=== Records provided ===
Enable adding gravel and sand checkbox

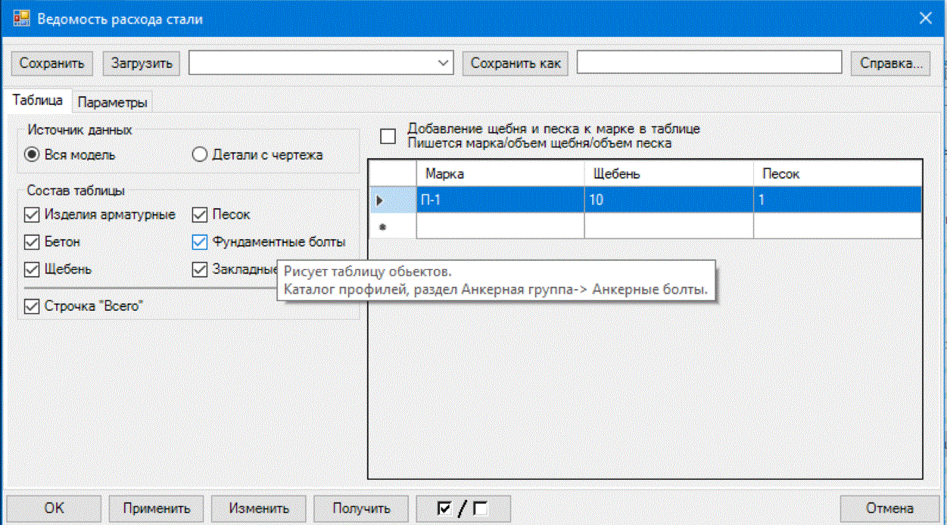[388, 136]
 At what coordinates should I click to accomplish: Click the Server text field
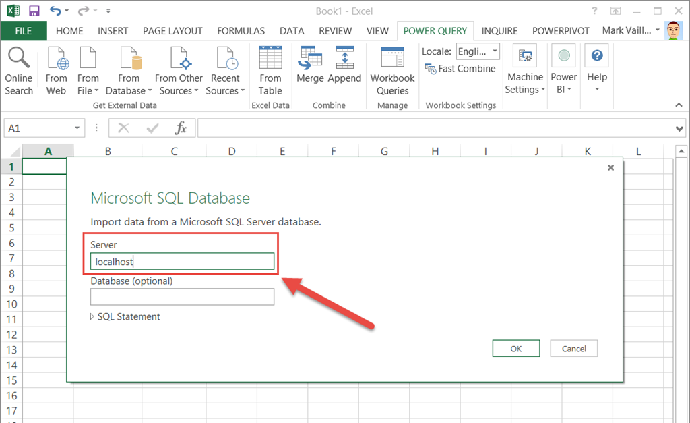pyautogui.click(x=182, y=261)
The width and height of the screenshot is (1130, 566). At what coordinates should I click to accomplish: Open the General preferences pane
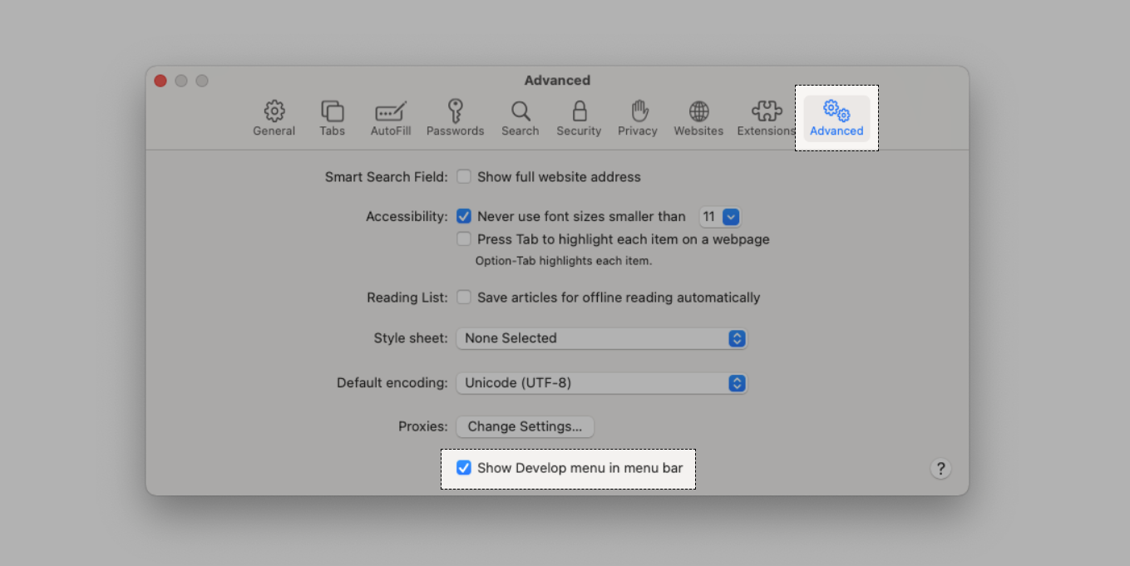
===
Task details: Tally the lines above that contain the word "should". Give only the number.

Solution: 2